The Simpsons Movie

One of the ongoing debates over The Simpsons refers to the location of Springfield, the city in which the series and film take place. The name of the town was chosen by series creator Matt Groening because during his childhood in Oregon, Springfield was always the “next town over.” The name is common enough that Springfield could be in any number of states. The show’s playful nature, however, makes any serious analysis pointless. In reality, Springfield is a city which abuts a coast, mountains, a lake, a river, a desert, and a forest. As Ned Flanders says in the film, Springfield itself borders 4 states– “Ohio, Nevada, Maine, and Kentucky.” No state borders all of those, and while this was a clever joke which plays on this debate, it points to one clear allegory– Springfield represents all of America.

The Ultimate American Satire

Many artists have attempted to capture the spirit of America within the confines of media. Norman Lear, Norman Rockwell, Bruce Springsteen all spring to mind on the topic, but nothing has come close to the scope or detail of The Simpsons. The film, like the series, is brutally honest in its depiction. Homer, like many Americans, is overweight, lazy, obsessed with getting rich quickly and solving problems with the least amount of effort. He adopts a pig, and uses it almost as a toy, giving it the love and attention he should be giving his children. In retaliation of that, Bart seeks out another father figure– Ned Flanders, who provides the kind of compassionate nurturing fatherly presence that Bart and so many children desperately seek. Ned shows Bart unconditional love, something he is unfamiliar with, at least from men.

Through this, Marge becomes obsessed with the doomsday ramblings of Grandpa. While his ranting prophecy is fulfilled, Marge still invests all her time and belief in the first, craziest thing she encounters in the film. She is looking for meaning in her life, and an end to the inane practices of her day to day life with Homer.

Lisa is perhaps the most normal character in the family, attempting to warn the town of the evils of pollution. As with contemporary feelings, the dangers of unchecked pollution are considered “annoying” and “inconvenient” rather than dire and important. The town does not take Lisa’s warning seriously, and in a combination of their unwillingness to solve the problem rather than band-aid it, and Homer’s laziness, Springfield faces its ultimate destruction. This is perhaps a warning, a very serious one, placed in the script of what is normally light-hearted fare. America’s greatest enemy is its own sloth, apathy, and predilection to violence.

When the town is sealed off from the rest of the world, the town turns violent, and comes to find and kill Homer. Friends, family, and neighbors all turn vicious and seek vengeance. Instead of attempting to rectify the problem that doomed them, or to attempt to bypass the barrier they now face, they are content to dole out vigilante justice. Another fitting allegory for America– for perhaps all of humanity.
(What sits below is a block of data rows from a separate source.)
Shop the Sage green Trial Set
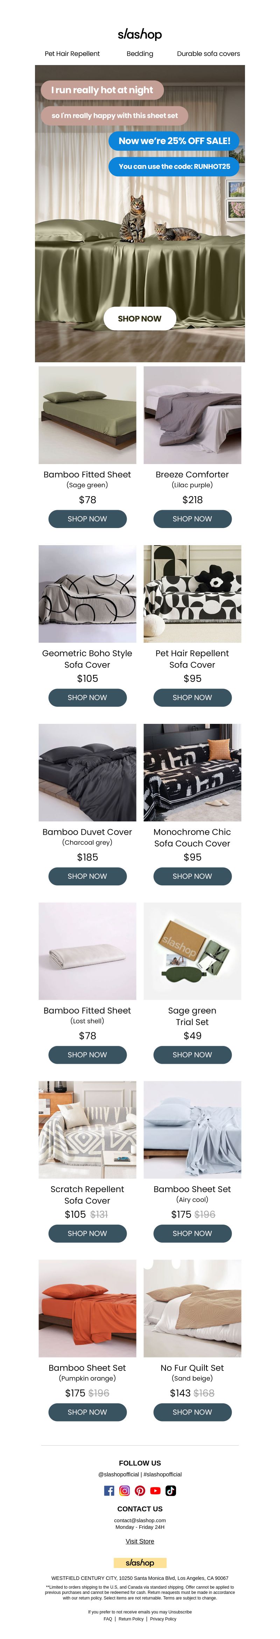 (192, 1054)
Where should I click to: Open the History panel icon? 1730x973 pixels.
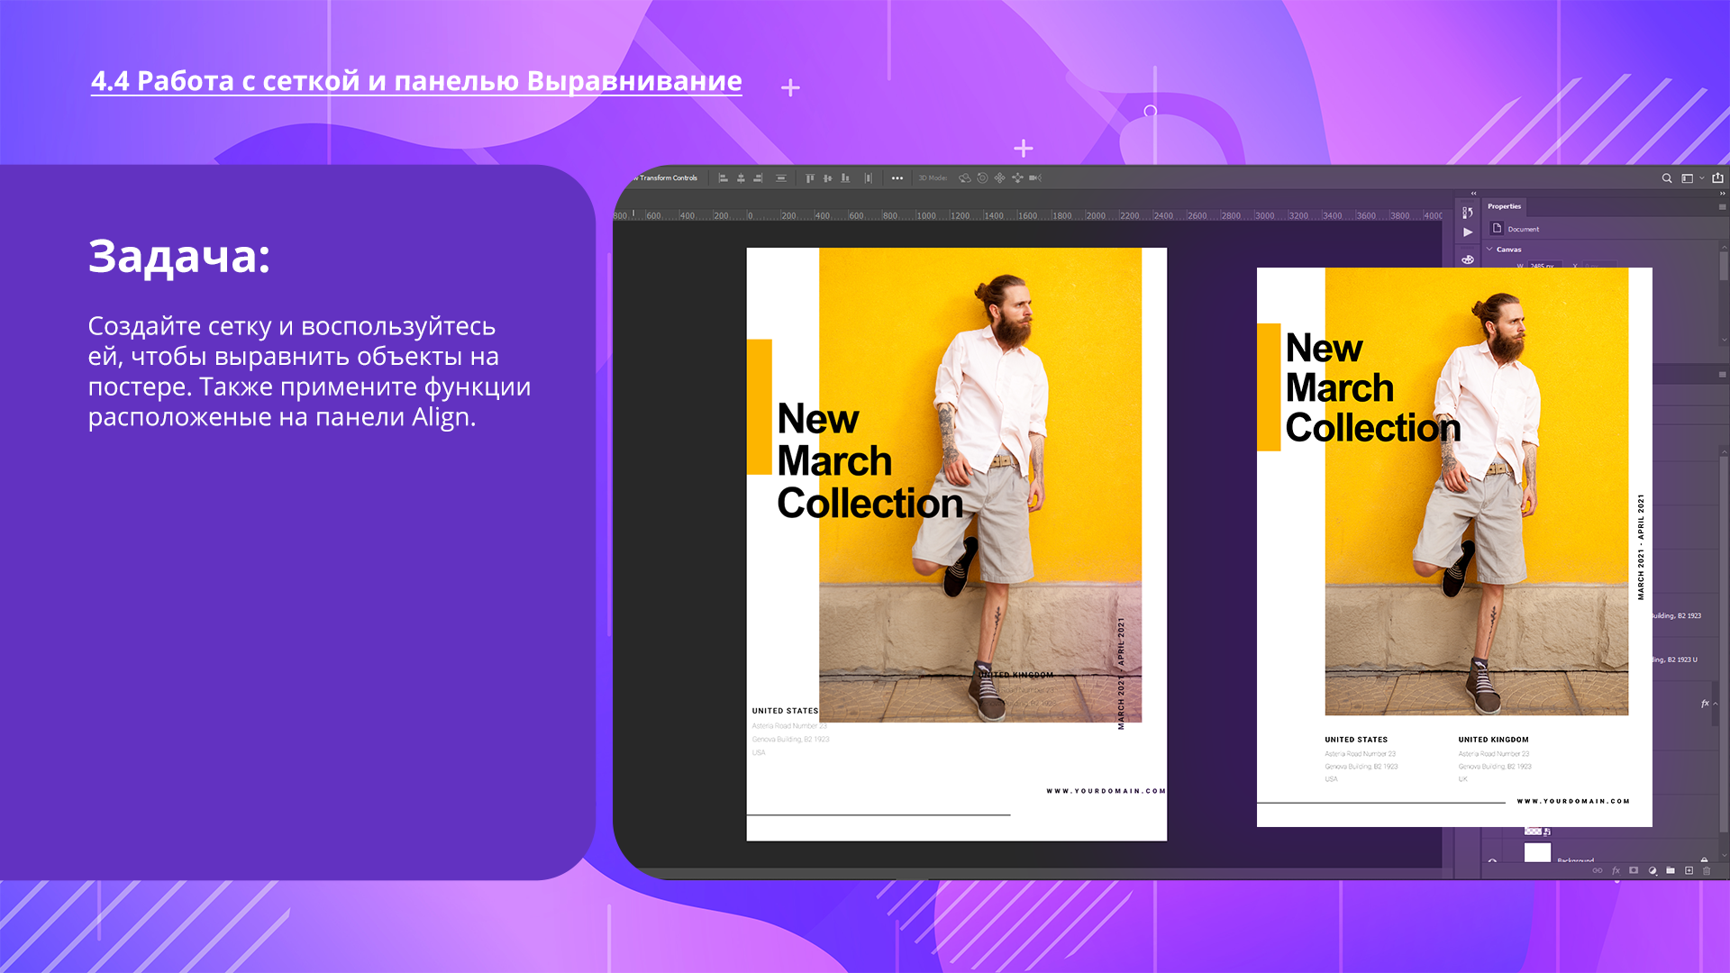(1468, 213)
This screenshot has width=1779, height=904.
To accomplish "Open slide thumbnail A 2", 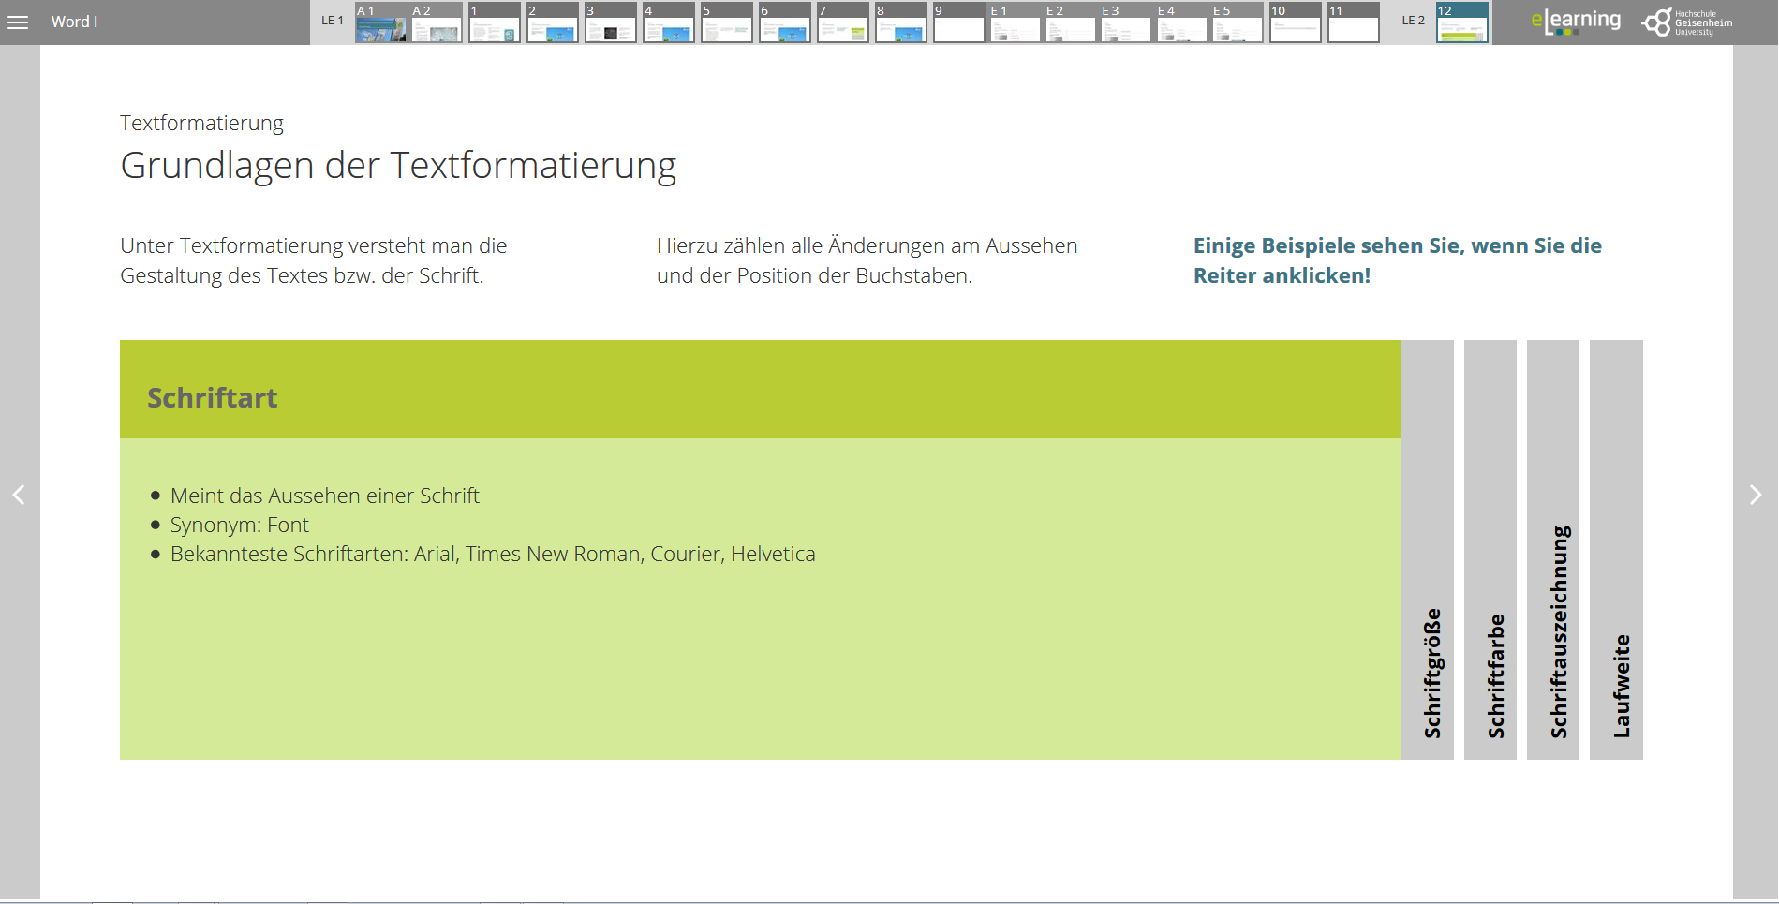I will 437,22.
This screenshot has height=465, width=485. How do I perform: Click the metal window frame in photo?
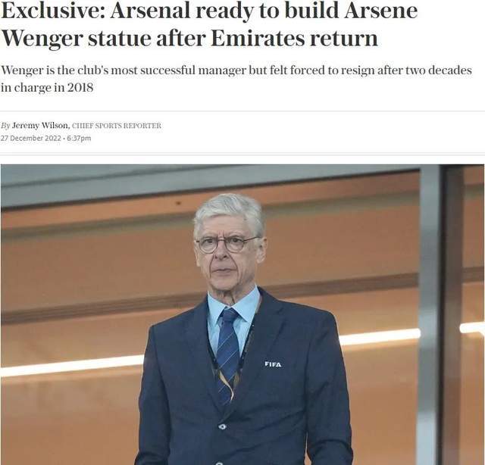[441, 314]
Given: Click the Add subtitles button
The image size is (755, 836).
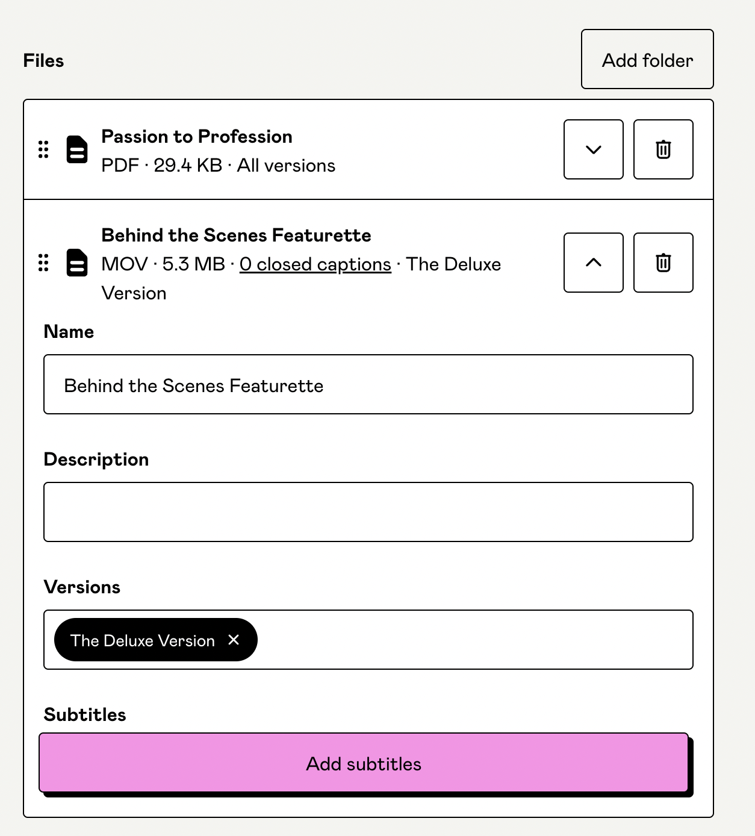Looking at the screenshot, I should click(364, 763).
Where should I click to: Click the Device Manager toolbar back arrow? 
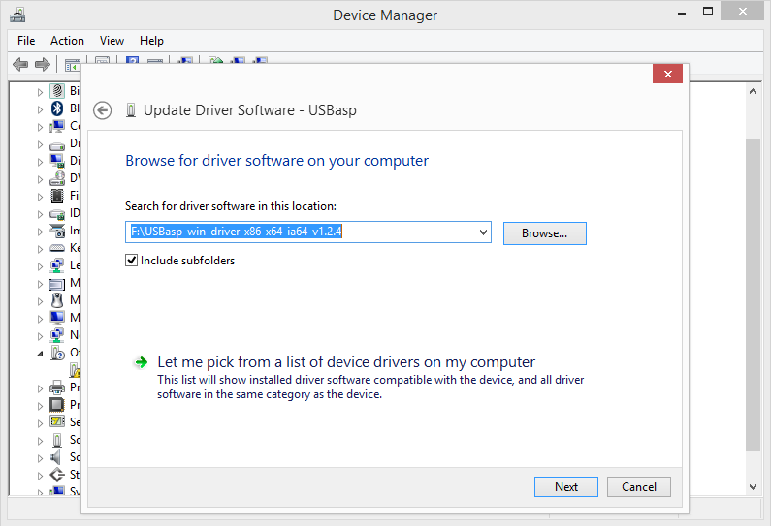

We could write essay after essay about other ways in which The Simpsons skillfully satirizes America or the entire world, but that’s another story. A lot has been written about this subject, and rightfully so. While a lot of what could be written would focus on the community aspects of Springfield, redemption for the town and its people is found in the individual triumphs of the Simpsons themselves. They overcome selfishness, greed, and apathy and in doing so empower themselves to overcome tremendous odds.

Pushing the Envelope

One of the more noticeable things about this film is the writers and producers increased willingness to use more graphic content. While what is seen is all benign nudity and some foul language, it is edgy enough to distinguish the film from the series.


The music of The Simpsons has always been particularly special. Danny Elfman wrote the main title, and Alf Clauson has done an amazing job writing for the incidental music in the series. It is known for switching format and tone with ease and skill, and the series is famous for lavish musical numbers performed expertly by the cast. Veteran film score composer Hans Zimmer produced the music for this film, and the difference is palpable. The soundtrack is a lot more “cinematic,” using cleaner sounding orchestration over the series signature style. But what is truly remarkable is the amount which Zimmer quotes American composer Aaron Copland. Several pieces sound like Simpsons-style remixes of Copland’s famous works like Rodeo, giving the film a very organic and decidedly American feeling. It is bouncy, exciting, clever, and full of emotion. The background music can still slide effortlessly between the sweet and serene to more humorous or bold flavors.

For Plot’s Sake

The film’s plot is fairly unimaginative, but does its job. Change the details around and it could be easily transplanted to any franchise. The film takes the pulse of America, just as the series has for more than a decade. The Simpsons is the most important satire of the last 50 years, and will probably remain so for a long time to come. For now, people will enjoy the humor, the commentary, and the amazing voice acting which has made the series famous. In the future, people may look back on this as an important indicator of what life and attitudes were like at the turn of the century.